→ **Your objective**:
When you output the entries, begin with the first line and end with the line containing "Viewport: 1079px width, 1116px height.", keeping each line exactly as it is.

[Material provided — start]

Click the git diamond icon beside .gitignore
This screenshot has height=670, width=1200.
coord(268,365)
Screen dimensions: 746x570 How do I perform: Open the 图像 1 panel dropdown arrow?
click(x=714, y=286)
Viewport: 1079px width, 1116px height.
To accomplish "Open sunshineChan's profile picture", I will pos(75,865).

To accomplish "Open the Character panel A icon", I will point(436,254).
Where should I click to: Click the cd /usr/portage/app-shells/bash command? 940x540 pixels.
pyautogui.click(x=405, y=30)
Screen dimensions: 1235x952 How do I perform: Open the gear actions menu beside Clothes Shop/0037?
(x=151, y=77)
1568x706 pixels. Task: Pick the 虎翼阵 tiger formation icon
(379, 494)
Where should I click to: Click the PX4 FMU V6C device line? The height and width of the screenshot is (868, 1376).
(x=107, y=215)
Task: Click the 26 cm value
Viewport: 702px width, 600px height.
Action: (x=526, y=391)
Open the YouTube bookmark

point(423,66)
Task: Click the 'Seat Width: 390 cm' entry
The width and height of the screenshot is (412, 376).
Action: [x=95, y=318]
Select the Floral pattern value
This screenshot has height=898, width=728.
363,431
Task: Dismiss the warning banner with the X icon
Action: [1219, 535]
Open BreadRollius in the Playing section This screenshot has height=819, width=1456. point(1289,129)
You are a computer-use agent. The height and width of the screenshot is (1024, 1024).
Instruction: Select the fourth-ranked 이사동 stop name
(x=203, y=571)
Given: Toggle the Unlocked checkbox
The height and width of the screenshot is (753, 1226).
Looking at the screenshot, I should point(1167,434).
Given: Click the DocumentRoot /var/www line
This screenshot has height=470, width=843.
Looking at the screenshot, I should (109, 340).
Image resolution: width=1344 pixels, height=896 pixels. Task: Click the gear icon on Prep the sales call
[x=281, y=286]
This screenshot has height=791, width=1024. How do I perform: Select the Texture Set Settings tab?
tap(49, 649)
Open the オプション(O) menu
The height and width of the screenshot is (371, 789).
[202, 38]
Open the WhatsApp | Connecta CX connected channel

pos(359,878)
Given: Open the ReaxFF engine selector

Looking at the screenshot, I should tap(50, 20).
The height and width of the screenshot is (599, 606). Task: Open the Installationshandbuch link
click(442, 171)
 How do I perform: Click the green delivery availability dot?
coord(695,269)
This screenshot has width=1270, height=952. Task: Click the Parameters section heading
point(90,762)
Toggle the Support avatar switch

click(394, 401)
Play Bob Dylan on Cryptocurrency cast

[Material provided — finish]

→ **Expected answer**:
Click the git diamond icon beside .gitignore
This screenshot has height=670, width=1200.
coord(268,365)
Screen dimensions: 746x570 How do I perform: Open the 图像 1 panel dropdown arrow?
click(x=714, y=286)
Viewport: 1079px width, 1116px height.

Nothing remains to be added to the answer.